Because of the above observations, our final dosing equation for the prediction of the daily phenprocoumon dose was restricted to VKORC1, age and height, as these parameters alone accounted for 48.6% of daily phenprocoumon dose variability. A pharmacokinetic–pharmacodynamic model that incorporated the effects of VKORC1 c.-1639, CYP2C9, age and BMI explained 52.8% of the drug plasma concentration variability.

The explanation of 50% of the total variability of the daily phenprocoumon maintenance dose is not sufficient to predict the exact maintenance dose in the individual patient. However, dosing equations such as those presented in this paper may help to identify subjects requiring low, intermediate, or high daily phenprocoumon doses. Pharmacogenomic-based dosing equations could reduce the time needed to find the adequate individual daily phenprocoumon dose and might help to avoid over-anticoagulation, especially in the early phase of phenprocoumon therapy. Moreover, pharmacogenomics might help to identify subjects more susceptible to drug interactions with phenprocoumon.

Our study is underpowered to detect factors with only a minor effect on phenprocoumon dose variability. However, our results are in line with genome-wide association studies that showed that VKORC1 and CYP2C9 may be considered the main pharmacogenetic predictors of coumarin dose requirements and demonstrated that common SNPs with substantial effects on coumarin dose requirements are unlikely to be discovered outside of the VKORC1 and CYP2C9 genes [39, 40]. More sophisticated models integrating a large number of SNPs and other factors with minor influence might be necessary for the exact prediction of phenprocoumon maintenance doses, but might not be feasible and cost-effective in clinical routine. Thus, a combination of standardised protocols for the start-up phenprocoumon therapy with crude estimations of the presumed maintenance doses based on relatively few parameters might be a pragmatic solution to the problem.

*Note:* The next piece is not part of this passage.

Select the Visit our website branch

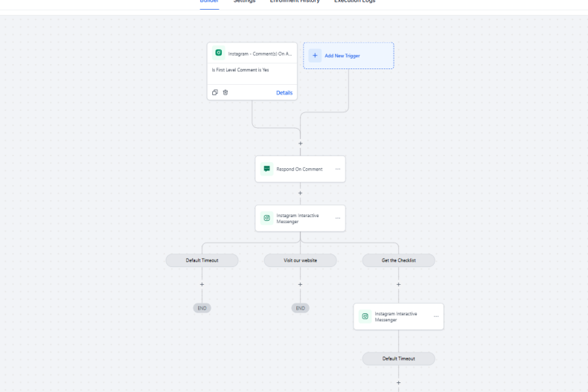[x=300, y=260]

Our study has several limitations. We applied the prediction formula to all patients and showed a good correlation between the estimated and the given maintenance dose. However, no data from an independent prospective study were available to validate our dosing formula.

Recruiting only patients with stable phenprocoumon doses might have excluded a substantial subgroup of patients. However, the definition of stable maintenance doses in our study was a bit more liberal compared with other studies [19, 21]. The inclusion of patients with unstable phenprocoumon doses would have increased the interindividual dose variability and has the potential to reduce the predictive value of regression models.

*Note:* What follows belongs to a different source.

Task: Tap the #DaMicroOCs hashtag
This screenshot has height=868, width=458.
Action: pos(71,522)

In our study, 25% of patients did not report on alcohol habits. Data on alcohol consumption from questionnaires may be unreliable as patients with heavy alcohol consumption might prefer not to report their drinking habits. Adding biomarkers such as carbohydrate-deficient transferrin or phosphatidylethanol to in-depth interviews might have been better tools to classify alcohol consumption [41, 42].

Despite the fact that many dosing equations have been developed to predict warfarin dose requirements, the benefit of pharmacogenetic-guided coumarin therapy remains a matter of controversy [43]. Some studies indicate that early INR and standardised dose adaptation can cover for the genetic information, which is mainly only significant in the early phase of therapy [44, 45]. The impact of genotype-guided dosing formulas might differ among coumarins with markedly different pharmacokinetic characteristics. Our study provides a rationale for a rough prediction of phenprocoumon maintenance doses. Prospective clinical trials are warranted to investigate whether genotype-guided dosing formulas are superior to standardised dosing protocols for improved safety and cost-effectiveness of coumarin therapy.